In 2016, EJAF partnered with the Elizabeth Taylor AIDS Foundation (ETAF) in an initiative to combat AIDS in the Southern United States. They offered grants of $330,000 (funded by both foundations) to five different initiatives in the American South, a region that contains about 44% of the country's HIV-positive population.

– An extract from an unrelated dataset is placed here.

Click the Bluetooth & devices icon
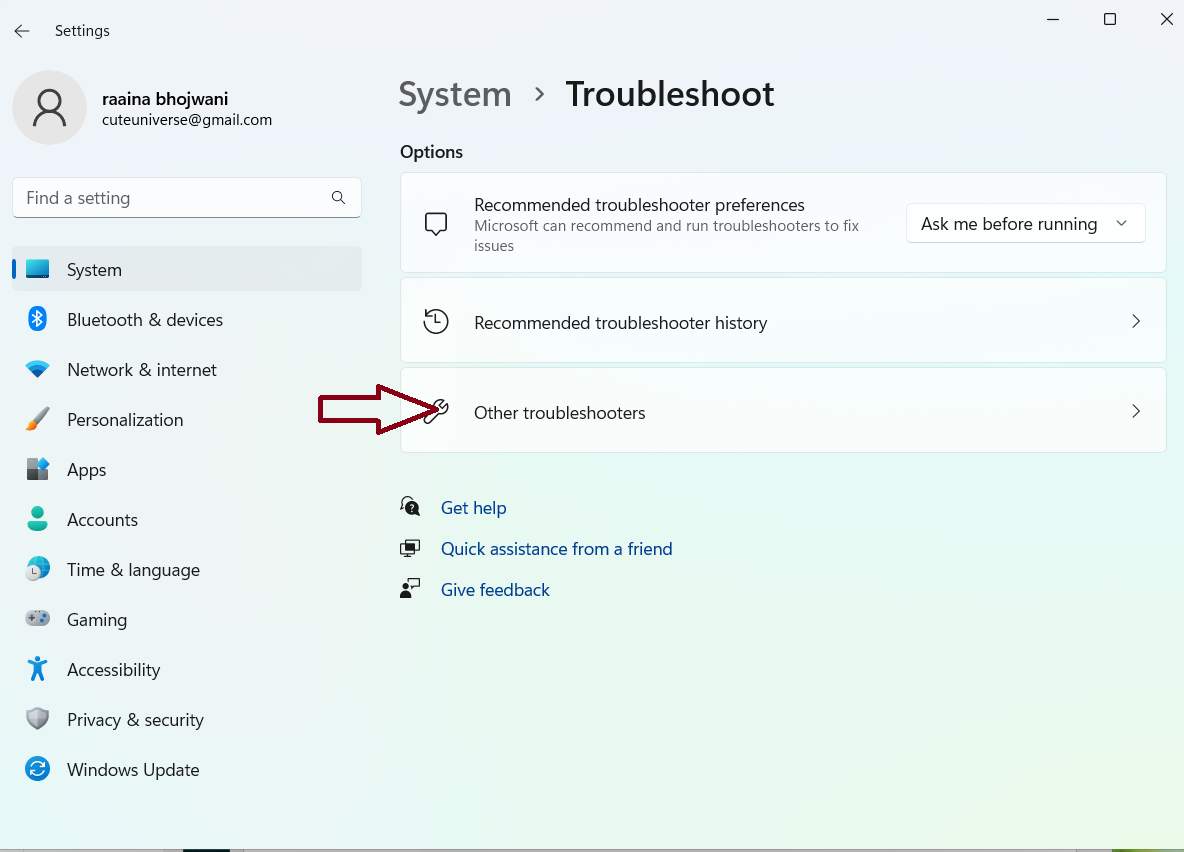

The five initiatives funded by the combined effort were:
- Memphis Gay and Lesbian Community Center (MGLCC)
- Georgia Equality/Equality Foundation of Georgia
- JASMYN (non-profit for LGBTQ youth in Jacksonville)
- Racial Justice Action Center (Atlanta)
- Birmingham AIDS Outreach (BAO)

== Finances ==
With the exception of a three-year period during which the IRS had to press EJAF to get their tax forms (1996–1999), the foundation has been deemed generally transparent and financially trustworthy.

==Patrons==
Patrons include:

- Waheed Alli, Baron Alli
- Boris Becker
- David Beckham
- Victoria Beckham
- Arpad Busson
- David Frost
- Elizabeth Hurley
- Annie Lennox
- Tamara Mellon
- George Michael
- Simon Rattle
- Grey Ruthven, 2nd Earl of Gowrie
- Sting
- Trudie Styler
- Neil Tennant
- Emma Thompson
- Charlie Sheen
- Donatella Versace

==Ban in Russia==
In April 2025, Russia's prosecutor general's office designated the EJAF as an "undesirable organisation", a label that bans the group from operating in Russia and exposes its staff and partners to potential criminal prosecution. The reason for this were the accusations of promoting "non-traditional sexual relationships, western family models, and gender reassignment". The prosecutor's office alleged that EJAF held "negative attitudes" toward countries that "uphold traditional spiritual and moral values". It also accused the foundation of taking part in a campaign to "discredit Russia" since its 2022 invasion of Ukraine.